A simple policy that improves flake diagnostics quickly
If you want one practical policy to start with, use this:
- on any failed browser test in CI, capture metadata, screenshot, console logs, network summary, and DOM snapshot
- on retries, preserve attempt-level artifacts separately
- on repeated failures, add trace or video
- never require a human to re-run a failure manually just to get the basics
This alone will dramatically improve your ability to log browser test failures in CI in a useful way.
The real goal is not logging, it is decision quality
Good failure logging does not just make debugging faster. It changes how teams decide what to do next.
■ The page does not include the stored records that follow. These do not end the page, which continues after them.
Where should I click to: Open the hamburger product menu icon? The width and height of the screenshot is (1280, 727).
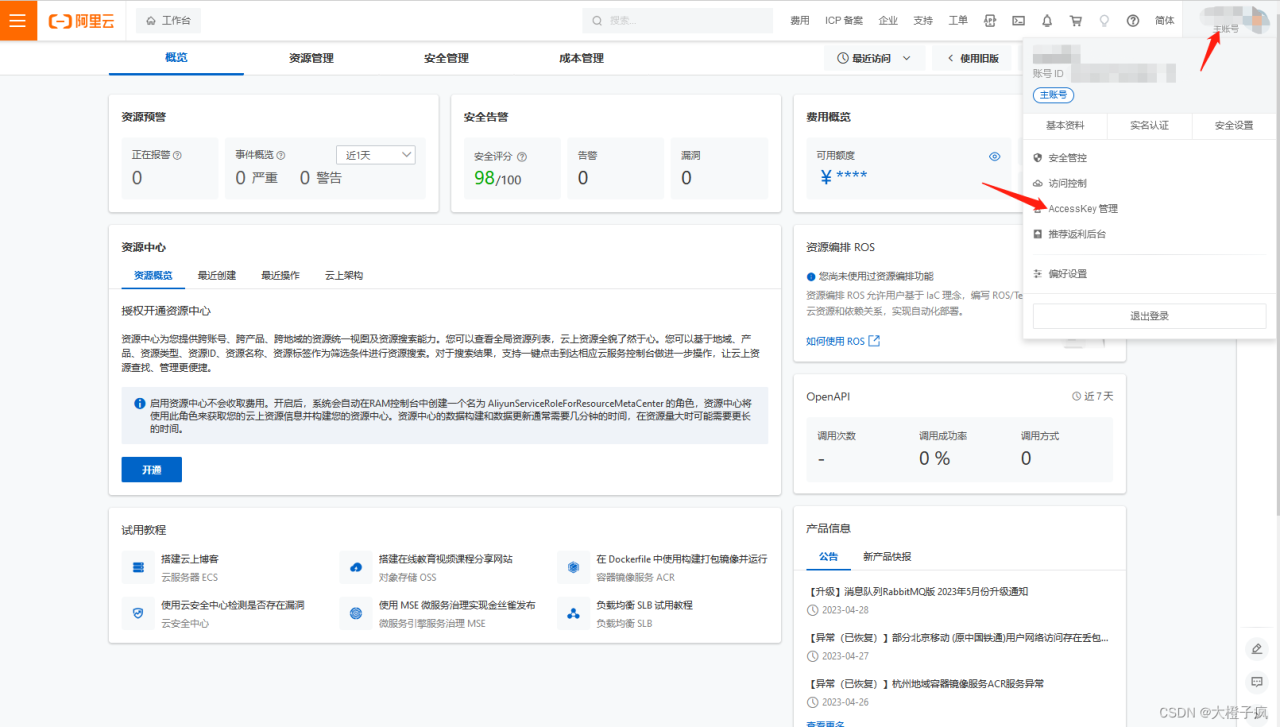coord(17,20)
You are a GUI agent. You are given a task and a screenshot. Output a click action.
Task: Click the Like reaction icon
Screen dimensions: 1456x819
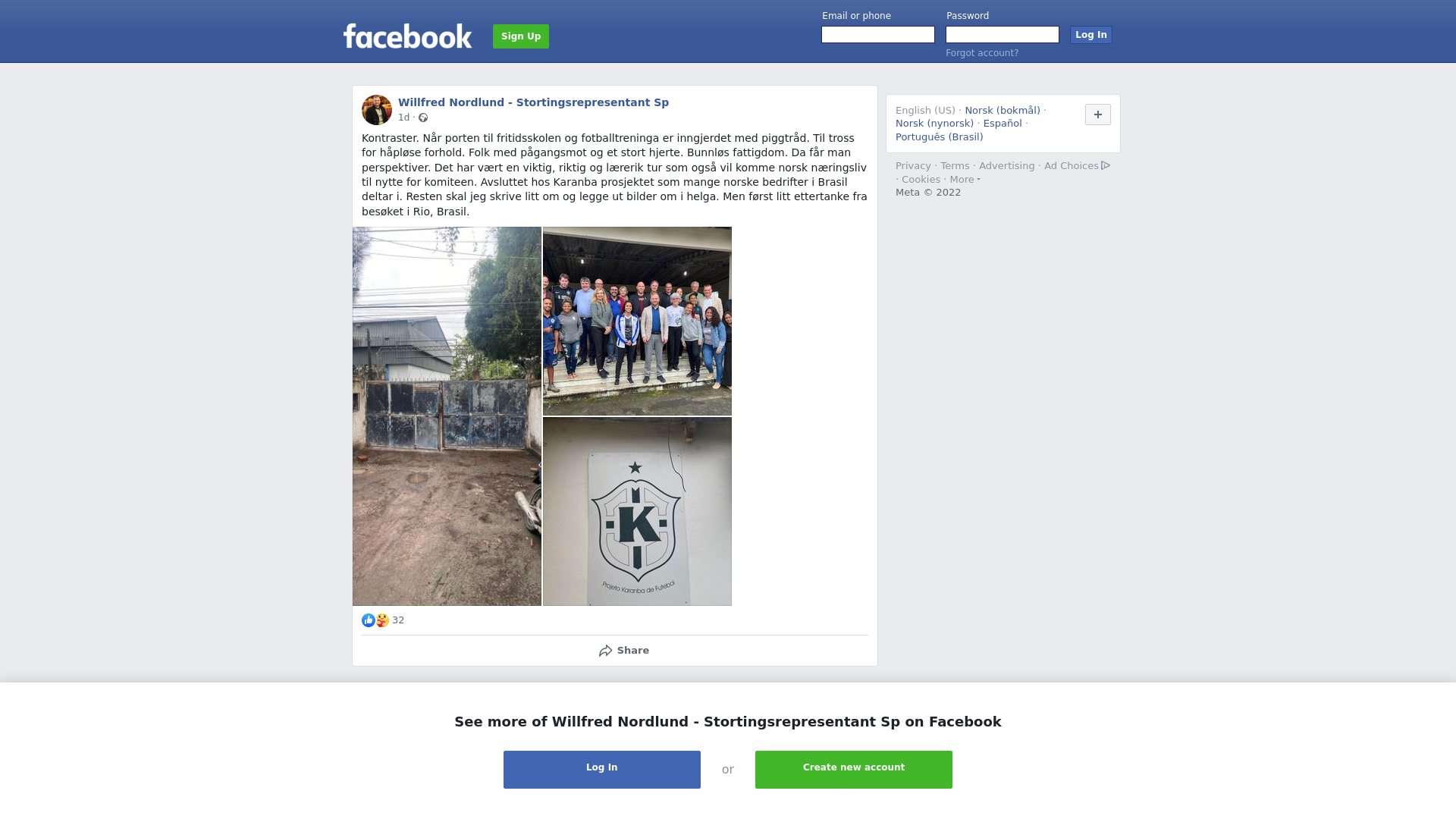click(369, 620)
With enough evidence, you can tell whether to fix the application, harden the test, normalize the CI environment, or remove a bad dependency on external state.
That is why observability belongs at the center of browser testing. A flaky run is not solved by opinion, and it is rarely solved by a blind retry. It is solved when the evidence bundle is good enough to explain the failure without guesswork.
For teams working in software testing, test automation, and continuous integration, this is the difference between a pipeline that merely runs and a pipeline that teaches you something when it breaks.
Checklist: what to capture before you retry or rewrite
Use this as a quick review when a browser test fails in CI:
- test name, file, and retry number
- commit SHA and workflow run ID
- browser, version, OS, viewport, locale, and time zone
- screenshot at failure time
- video or trace for intermittent or complex failures
- console errors and page errors
- network failures, slow requests, and status codes
- DOM or rendered HTML snapshot
- seed data, flags, and test user identifiers
- artifact links that can be opened from a bug report
If you already capture most of these, the next improvement is not more logging. It is making sure the logs are structured, searchable, and consistent across all browser jobs.
The best CI test logs are not the longest ones, they are the ones that make the next debugging decision obvious.